$Jager It is true that the United States is discussing and implementing new rules for cryptocurrencies in 2026, but the focus has changed quite a bit recently.
It's not just about "thinking about taxing" (since capital gains taxes already exist), but rather how they are regulating and what new proposals are on the table. Here is a summary of the current situation:
1. Stricter regulation (Form 1099-DA)
Starting in 2026, an important rule from the American Revenue Service (IRS) will come into effect, requiring exchanges to report users' transactions directly to the government. This will be done through the new form 1099-DA.
What changes: Previously, the investor was responsible for calculating and reporting everything on their own. Now, the government will automatically receive data on sales and exchanges, making it easier to collect taxes that were already owed.
2. The debate over the "Mining Tax"
There is a controversial proposal that resurfaces from time to time (the DAME tax), which aimed to charge a fee of up to 30% on the cost of electricity used by Bitcoin miners.
At the moment, this proposal faces strong political resistance, especially with the more "pro-crypto" stance adopted by current leadership, but the topic still generates debate in Congress as a form of revenue generation and environmental control.

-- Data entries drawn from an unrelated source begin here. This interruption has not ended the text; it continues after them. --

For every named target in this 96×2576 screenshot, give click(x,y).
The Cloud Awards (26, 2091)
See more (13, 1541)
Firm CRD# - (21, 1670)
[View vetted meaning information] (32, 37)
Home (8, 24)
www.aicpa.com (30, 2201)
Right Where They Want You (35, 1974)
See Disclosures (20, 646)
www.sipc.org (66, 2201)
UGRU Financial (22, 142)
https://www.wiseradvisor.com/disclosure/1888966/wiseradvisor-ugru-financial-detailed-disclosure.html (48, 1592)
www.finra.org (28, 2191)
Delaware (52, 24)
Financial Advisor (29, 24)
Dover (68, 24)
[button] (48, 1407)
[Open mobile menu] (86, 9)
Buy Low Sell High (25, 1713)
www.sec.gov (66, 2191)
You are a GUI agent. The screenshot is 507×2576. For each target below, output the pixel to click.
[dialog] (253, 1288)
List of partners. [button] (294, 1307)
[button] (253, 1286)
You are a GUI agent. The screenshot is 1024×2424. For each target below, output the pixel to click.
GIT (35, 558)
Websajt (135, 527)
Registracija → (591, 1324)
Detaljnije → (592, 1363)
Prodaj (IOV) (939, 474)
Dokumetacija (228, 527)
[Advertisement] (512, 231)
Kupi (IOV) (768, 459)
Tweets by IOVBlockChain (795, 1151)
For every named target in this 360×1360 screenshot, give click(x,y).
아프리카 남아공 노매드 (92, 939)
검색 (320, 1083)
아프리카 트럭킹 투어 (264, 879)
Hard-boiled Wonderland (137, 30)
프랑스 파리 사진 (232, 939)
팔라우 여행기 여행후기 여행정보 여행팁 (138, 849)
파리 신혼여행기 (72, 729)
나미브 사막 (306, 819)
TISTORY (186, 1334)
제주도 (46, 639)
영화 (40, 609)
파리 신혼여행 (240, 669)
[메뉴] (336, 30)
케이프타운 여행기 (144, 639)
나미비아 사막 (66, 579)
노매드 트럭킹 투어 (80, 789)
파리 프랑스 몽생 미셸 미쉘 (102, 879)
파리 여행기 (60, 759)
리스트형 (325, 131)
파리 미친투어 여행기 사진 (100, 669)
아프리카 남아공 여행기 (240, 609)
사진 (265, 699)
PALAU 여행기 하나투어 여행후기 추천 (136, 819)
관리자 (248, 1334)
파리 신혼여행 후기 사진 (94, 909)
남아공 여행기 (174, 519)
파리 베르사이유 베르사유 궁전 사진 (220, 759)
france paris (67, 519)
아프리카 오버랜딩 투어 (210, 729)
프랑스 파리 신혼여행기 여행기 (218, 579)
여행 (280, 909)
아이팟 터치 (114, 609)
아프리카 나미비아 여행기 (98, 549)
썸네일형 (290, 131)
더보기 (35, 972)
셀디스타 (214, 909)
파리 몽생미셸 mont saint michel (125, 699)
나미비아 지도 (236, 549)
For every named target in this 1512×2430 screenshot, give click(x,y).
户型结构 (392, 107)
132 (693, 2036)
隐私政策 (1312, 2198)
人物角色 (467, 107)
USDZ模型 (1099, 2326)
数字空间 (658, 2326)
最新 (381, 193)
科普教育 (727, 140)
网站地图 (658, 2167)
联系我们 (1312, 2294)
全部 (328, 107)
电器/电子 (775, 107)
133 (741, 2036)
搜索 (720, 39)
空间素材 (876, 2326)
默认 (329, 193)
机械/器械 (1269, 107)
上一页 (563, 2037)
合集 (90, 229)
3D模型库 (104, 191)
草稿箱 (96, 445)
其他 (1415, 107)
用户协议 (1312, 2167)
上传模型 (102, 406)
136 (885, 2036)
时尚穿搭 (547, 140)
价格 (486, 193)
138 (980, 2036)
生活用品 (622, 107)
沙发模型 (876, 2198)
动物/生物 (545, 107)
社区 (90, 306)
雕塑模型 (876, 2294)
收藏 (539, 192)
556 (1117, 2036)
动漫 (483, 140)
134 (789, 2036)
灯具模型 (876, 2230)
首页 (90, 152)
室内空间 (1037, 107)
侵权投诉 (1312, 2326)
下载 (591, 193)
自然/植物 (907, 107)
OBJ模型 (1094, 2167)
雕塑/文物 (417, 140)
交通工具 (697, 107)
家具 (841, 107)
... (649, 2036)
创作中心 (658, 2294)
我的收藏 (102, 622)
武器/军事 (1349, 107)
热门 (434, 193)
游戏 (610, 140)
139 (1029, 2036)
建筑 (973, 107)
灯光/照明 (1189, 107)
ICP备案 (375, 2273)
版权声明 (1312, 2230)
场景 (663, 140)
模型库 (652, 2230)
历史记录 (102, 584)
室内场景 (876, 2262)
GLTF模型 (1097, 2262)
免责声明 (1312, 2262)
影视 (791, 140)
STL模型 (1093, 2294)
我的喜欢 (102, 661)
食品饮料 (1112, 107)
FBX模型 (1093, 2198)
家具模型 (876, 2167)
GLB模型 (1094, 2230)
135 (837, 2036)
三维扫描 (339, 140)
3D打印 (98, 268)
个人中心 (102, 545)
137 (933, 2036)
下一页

3. Reforms and Exemptions (PARITY Act)
On the other hand, there are bills (like the PARITY Act) being discussed now in March 2026 that may be good for the investor:
Exemption for small purchases: They are trying to pass a rule so that you do not have to pay tax on everyday purchases (like a coffee) made with crypto, provided the amount is low (generally below $200 to $300).
Change in Staking and Mining: There is an attempt to allow that staking and mining gains are only taxed when you sell the assets, and not at the moment you receive them.
Summary: The US government is not inventing a "new" tax from scratch, but is making the declaration.